(589f) A Hybrid Molecular Mechanics-Elastic Network Model for Studying Zinc Binding to a Zinc-Finger Protein

It is estimated that nearly half of all proteins require a metal ion as an essential cofactor in the structure and/or function of the molecule. In metalloproteins where the metal acts as a structural element it is not well-understood how the metal ion induces folding and stabilization of the protein. To study such processes requires acknowledging the chemical nature of metal-protein interactions. But a satisfactory description of such chemical interactions requires using computationally expensive, quantum chemical calculations.

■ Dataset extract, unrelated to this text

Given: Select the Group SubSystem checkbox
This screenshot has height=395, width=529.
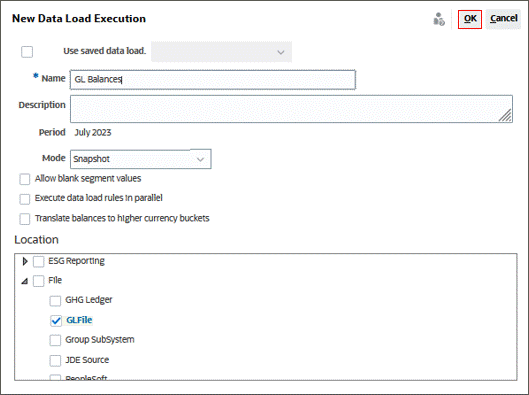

Here we suggest a way to economize on the quantum chemical calculations by dividing the protein into a metal-binding site that interacts with the rest of the protein (the bulk) that is described within the elastic network framework. Using this approach and the available crystal structure, to within a coupling constant we obtain an effective protein-field on the site particles. Here the value of coupling constant is chosen to reproduce the binding energy distribution of the metal with the site. We use all-atom simulations using classical potentials to obtain the target binding energy distribution, although in principle other metrics or even energy distributions from short all-atom ab initio simulations can be used. We use this approach to study Zn(II) binding to a zinc finger protein. We find that without the effective protein-field, the site (in vacuum) is more stable, suggesting that the solvent and the rest of the protein tend to weaken the binding of the metal ion with the site. We present exploratory calculations of the free energy change in replacing Zn(II) with either Co(II) or Fe(II).